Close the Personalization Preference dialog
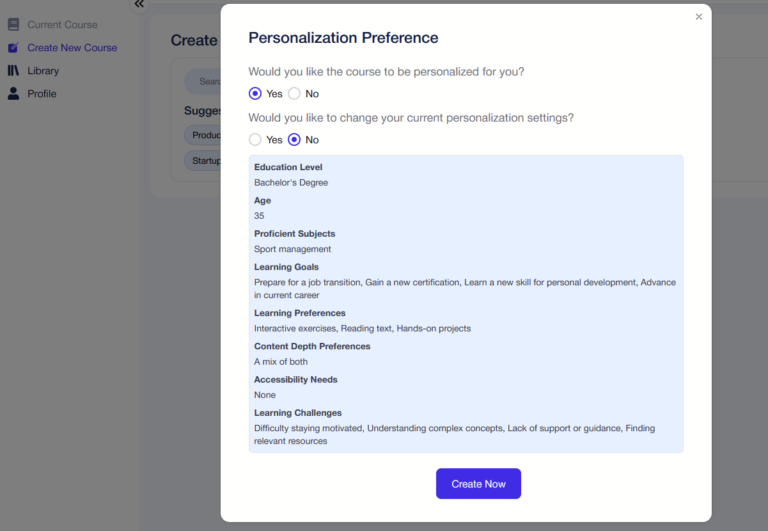The width and height of the screenshot is (768, 531). coord(699,16)
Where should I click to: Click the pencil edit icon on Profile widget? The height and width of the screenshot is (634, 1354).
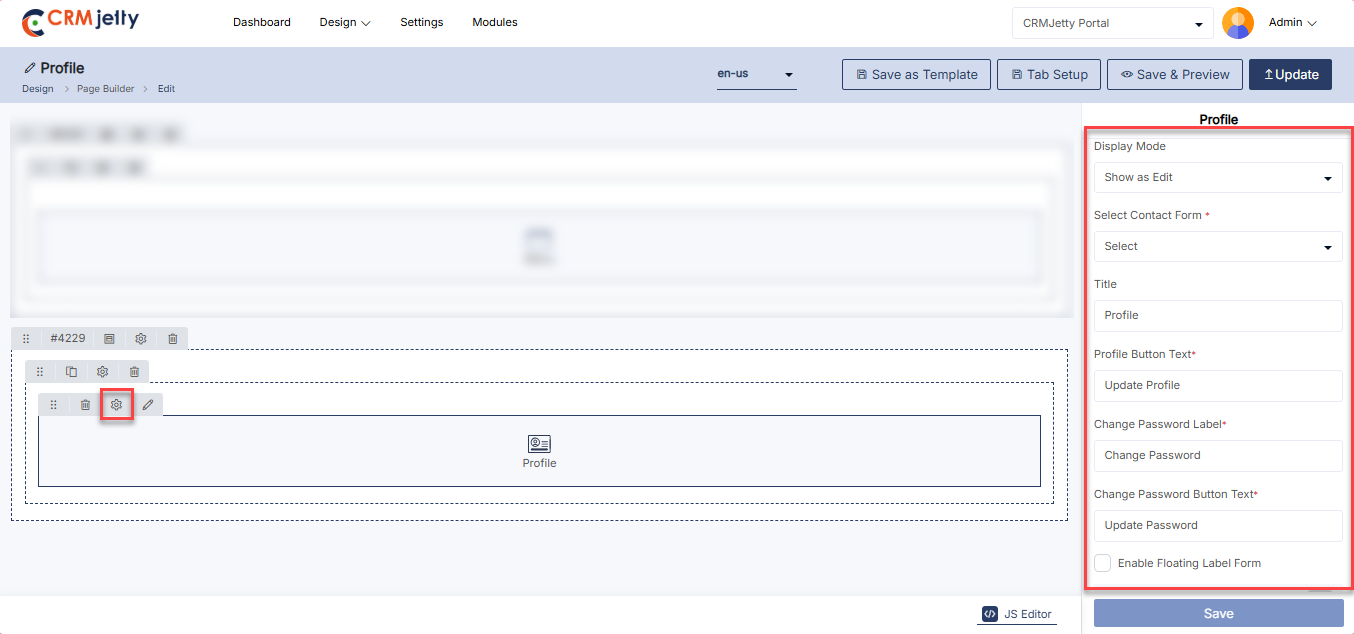[148, 405]
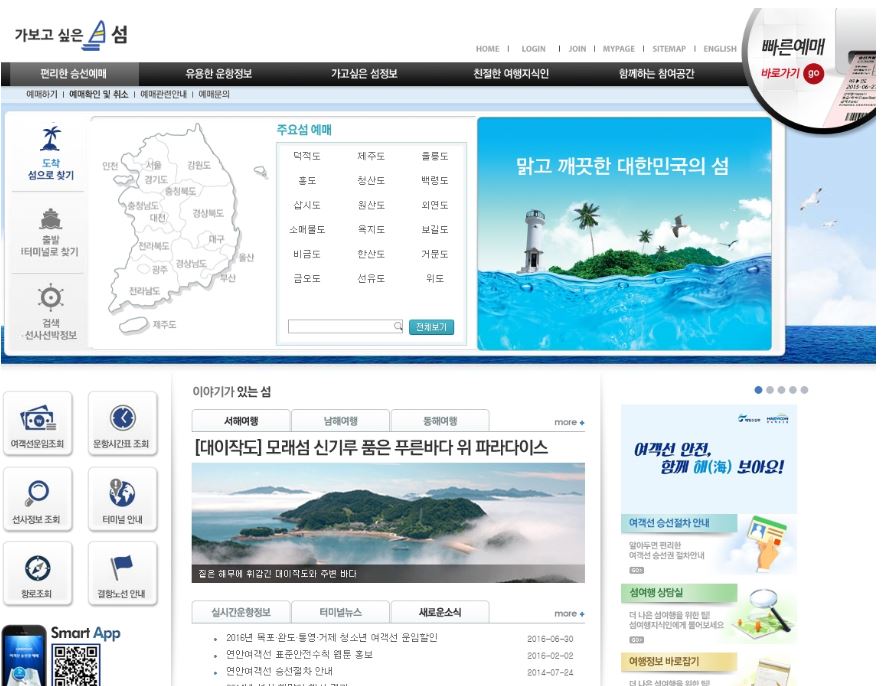The width and height of the screenshot is (882, 686).
Task: Switch to the 남해여행 tab
Action: (x=340, y=421)
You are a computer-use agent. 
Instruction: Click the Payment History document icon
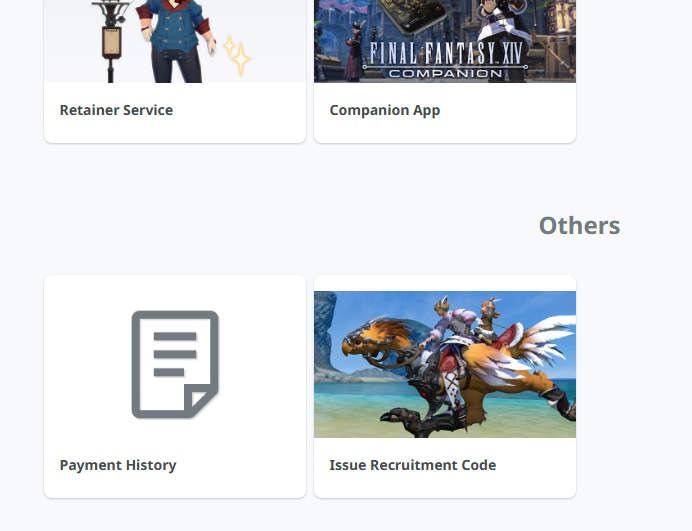pos(175,364)
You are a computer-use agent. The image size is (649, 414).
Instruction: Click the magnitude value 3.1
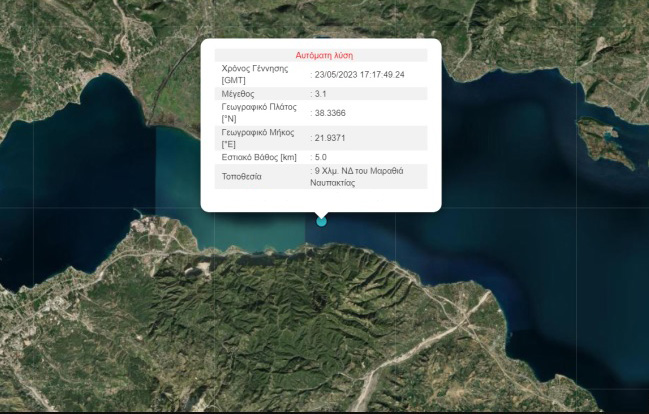click(321, 94)
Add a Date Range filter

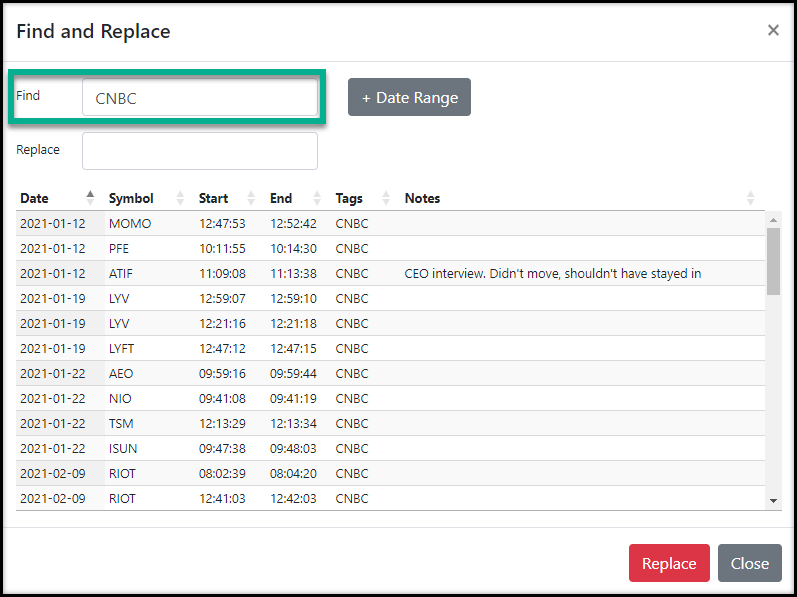(x=409, y=98)
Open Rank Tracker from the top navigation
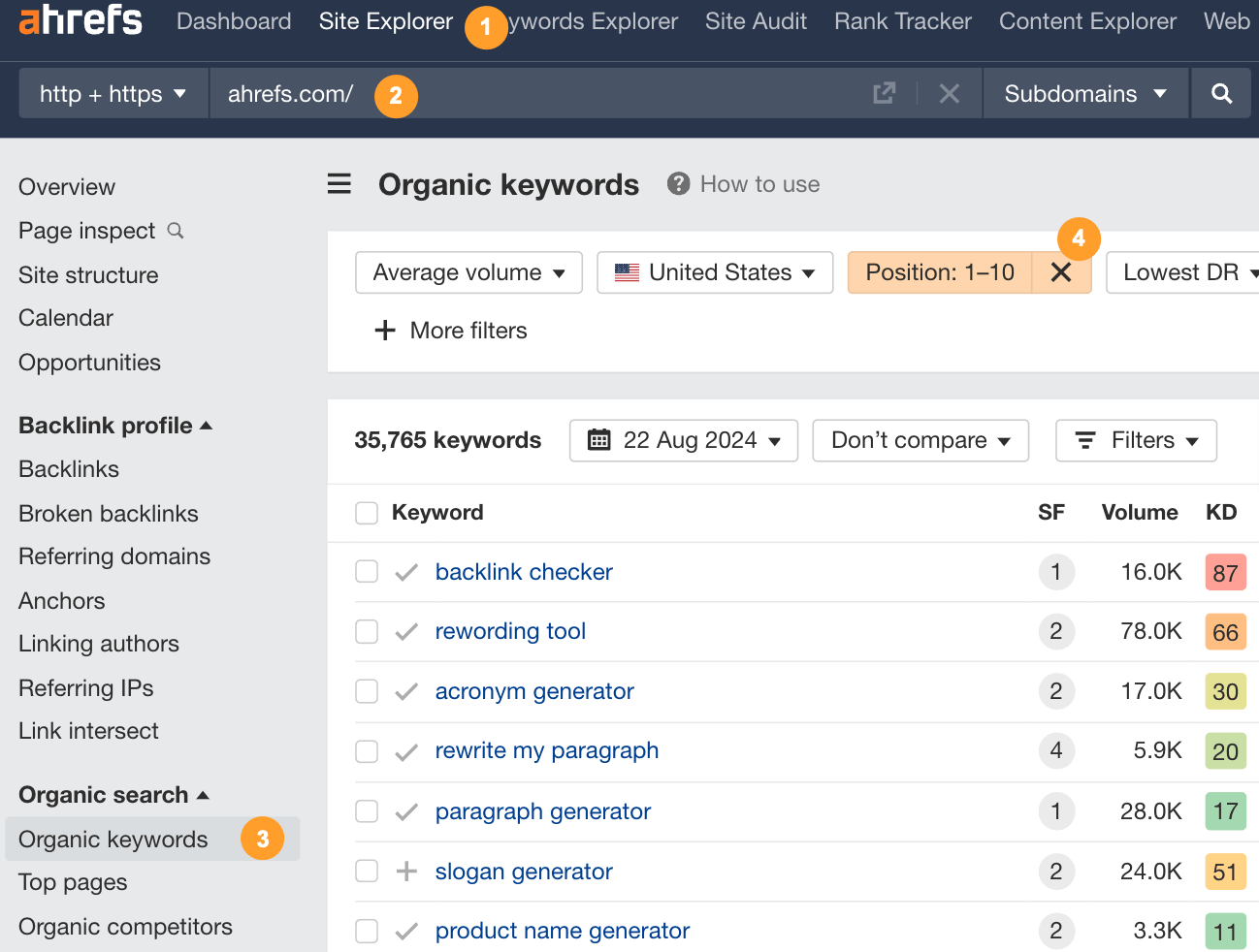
§
# [TASK INSTRUCTIONS]
Could you write the entries out again exactly, without their pictures?

# [ANSWER SECTION]
Close the Personalization Preference dialog
The width and height of the screenshot is (768, 531). coord(699,16)
Where should I click to: Click the pencil edit icon on Profile widget? The height and width of the screenshot is (634, 1354).
[148, 405]
The width and height of the screenshot is (882, 686).
Task: Switch to the 남해여행 tab
Action: (x=340, y=421)
You are a computer-use agent. 
Instruction: Click the Payment History document icon
pos(175,364)
You are a computer-use agent. The image size is (649, 414).
Instruction: Click the magnitude value 3.1
click(321, 94)
Add a Date Range filter

(x=409, y=98)
Open Rank Tracker from the top navigation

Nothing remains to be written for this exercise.